__What you need to do__.
1) In the veterinary echo thread, restate the paragraph beginning "What I see is some concentric hypertrophy" as a shorter bulleted list that keeps its main facts.
2) Summarize the veterinary echo thread in three sentences.
3) Extend the veterinary echo thread beyond its final sentence.

__Source extract__.
►
Thanks Eric, I have both the

Thanks Eric, I have both the curbside guide and the SDEP echo protocol, both very helpful!

Do you think this would lead to right sided heart failure rather than left volume overload because it is muscular?

 

EL

Great glad you like sdep

Great glad you like sdep products! Well the net flow and pressure will push the volume to the right until Eisenmenger comes to town and reversal occurs to push it back left. Where he fails right or left depends if he lives long enough to reach reversal of flow and left failure as well and phisiological explanations that are beyond my pay grade which is why the world has McGyver guys like Peter that can build an airplaine from rubber tubing and some gigli wire:). Again tough to say where this cat ends up. Peter may chime in with more insight.

veteurope1

Thanks Eric. Any comments on

Thanks Eric. Any comments on my questions Peter?

Peter

Hi!
This case might be a bit

Hi!

This case might be a bit more difficult, although I completely agree with Eric.

What I see is some concentric hypertrophy, but no volume overload, neither right or left. The left ventricular wall and the septum appear a bit thickend – as far as I can see. Muscular septum defects are more rare than peri-membranous ones. In my experience, they are often associated with pulmonic stenosis, as Eric wrote. In your case I would doubt a bit if this “hole” is really a VSD because it is large and does not really lead through the entire ventricular septum. If it was a VSD, I woudl expect much more left ventricular volume overload, because it is large. The gap could also be caused by an abnormal papillary muscule.

 

Regarding pressure gradients: If there is bi-directional flow, both ventricles should look similar in terms of wall thickness and diameters because the pressures have to be equal. The bi-directional flow would then be a consequence of the timing of ventricular contraction. On the apical view, the right ventricular wall seems to be quite normal. If the VSD is so small (restrictive) that it does not cause right or left ventricualr changes, then the pressure gradient shoudl be around 100-120 mm Hg, because the defect would be “restrictive” (keeping normal PGs upright).

Re doppler adjustment: The color Doppler Nyquist limit is low, this means, there is a lot of color bleeding superimposing the greyscale image. When examining the ventricular septum, I woudl set it at at least 0.8 m/s, if not higher.
◄
(Saved entries)
►
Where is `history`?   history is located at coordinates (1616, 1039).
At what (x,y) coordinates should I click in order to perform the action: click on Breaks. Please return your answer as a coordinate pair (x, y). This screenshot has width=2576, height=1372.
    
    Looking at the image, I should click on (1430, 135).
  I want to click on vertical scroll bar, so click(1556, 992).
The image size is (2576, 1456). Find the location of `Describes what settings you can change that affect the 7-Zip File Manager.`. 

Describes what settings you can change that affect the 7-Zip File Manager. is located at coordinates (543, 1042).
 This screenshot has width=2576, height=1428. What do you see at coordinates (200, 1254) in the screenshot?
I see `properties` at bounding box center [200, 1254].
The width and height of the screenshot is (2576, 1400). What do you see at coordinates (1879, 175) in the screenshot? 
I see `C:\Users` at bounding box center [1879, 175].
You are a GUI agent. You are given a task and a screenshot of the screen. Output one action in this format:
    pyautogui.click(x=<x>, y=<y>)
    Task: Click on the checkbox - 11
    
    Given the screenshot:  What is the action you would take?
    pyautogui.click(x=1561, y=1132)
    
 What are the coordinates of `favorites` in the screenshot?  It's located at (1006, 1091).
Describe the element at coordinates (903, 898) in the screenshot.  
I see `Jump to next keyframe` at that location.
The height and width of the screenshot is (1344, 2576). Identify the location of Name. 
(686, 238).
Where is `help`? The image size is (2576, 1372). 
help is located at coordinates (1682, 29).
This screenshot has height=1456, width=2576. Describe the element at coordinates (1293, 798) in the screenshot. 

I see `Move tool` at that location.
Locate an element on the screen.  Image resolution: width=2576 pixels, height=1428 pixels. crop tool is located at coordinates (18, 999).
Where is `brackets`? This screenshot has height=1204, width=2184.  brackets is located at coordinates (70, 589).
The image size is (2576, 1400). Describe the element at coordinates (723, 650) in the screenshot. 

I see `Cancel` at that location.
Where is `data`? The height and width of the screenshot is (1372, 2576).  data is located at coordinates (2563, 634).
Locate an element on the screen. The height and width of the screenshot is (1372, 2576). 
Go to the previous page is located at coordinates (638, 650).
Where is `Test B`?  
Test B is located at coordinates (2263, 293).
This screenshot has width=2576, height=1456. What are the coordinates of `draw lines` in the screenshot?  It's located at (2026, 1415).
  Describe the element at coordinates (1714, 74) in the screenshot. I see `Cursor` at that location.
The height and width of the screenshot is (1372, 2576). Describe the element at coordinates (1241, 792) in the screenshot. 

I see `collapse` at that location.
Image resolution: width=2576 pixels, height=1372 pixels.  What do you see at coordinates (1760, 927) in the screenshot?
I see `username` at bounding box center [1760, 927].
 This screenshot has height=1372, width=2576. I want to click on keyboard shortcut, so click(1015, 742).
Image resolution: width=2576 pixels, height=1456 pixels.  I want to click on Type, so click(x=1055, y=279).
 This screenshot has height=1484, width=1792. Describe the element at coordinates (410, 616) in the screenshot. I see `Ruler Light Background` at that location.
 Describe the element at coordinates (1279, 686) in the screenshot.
◄
__Your responses__.
1)
- Concentric hypertrophy is visible, but there is no volume overload on either the right or the left side.
- The left ventricular wall and the septum appear somewhat thickened.
- Muscular septal defects are rarer than perimembranous ones and, in the writer's experience, are often associated with pulmonic stenosis.
- The writer doubts that the "hole" is really a VSD, because it is large and does not pass through the entire ventricular septum.
- A VSD that large should cause much more left ventricular volume overload.
- The gap could instead be caused by an abnormal papillary muscle.

2) Asked whether a muscular defect would lead to right-sided rather than left-sided failure, Eric explains that net flow and pressure push the volume to the right until Eisenmenger reversal sends it back left, and he adds that it is tough to say where the cat ends up. Peter sees concentric hypertrophy but no volume overload and doubts that the large gap is a true VSD, suggesting it could instead be an abnormal papillary muscle. He also describes the pressure gradients to expect and recommends setting the color Doppler Nyquist limit to at least 0.8 m/s when examining the ventricular septum.

3)
Regarding the heart murmur: in a VSD I would expect a right sided loud heart murmur. If there is an Eisenmenger-reaction,the heart murmur would decrease in intensity till it is not audibe anymore. If there is a VSD and pulmonic stenosis, there would be indeed a right and a left sided heart murmur. But this would have to be excluded by Doppler across the RVOT. Given the appearance of the right ventricle, I do not expect a severe pulmonic stenosis, though.

Re disease progression in a VSD: I agree with Eric. If hemodynamically significant, a VSD causes left sided CHF or an Eisenmenger-Reaction caused by pulmonic overcirculation. Sometimes, initially small VSDs in cats can cause hemodynamic changes later on, this is, why these patients need to be monitored.

Re surgical treatment of VSDs: This is really difficult because in membranous VSDs the Bundle of HIS runs exactly at the border of the VSD downwards into the ventricle. Muscular defects are difficult to find from the right side and difficult to close. Valve repairs are easier to perform 🙂 I would close a VSD only if there is no other choice.

 

My recommendations for this case:

Get exact short axis views and look for septum defects on both sides of the ventricular septum. Get an exact SAX view of the heart base – this is better to confirm and Doppler a membranous septum defect because Doppler on 5-chamber views can sometimes mimic a VSD, particular if there is right and left sided dynamic outflow obstruction. Increasing the PRF helps.

 

Hope I have not caused more confusion than help.

 

Peter

 

EL

Thanks Peter I knew you would

Thanks Peter I knew you would be able to dissect this more eloquently than I lol:)

Appreciated thanks

 

veteurope1

That is brilliant, really

That is brilliant, really informative thank you!

I have a RVOT view and could not see a pulmonic stenosis. I will keep monitoring this cat and post updates.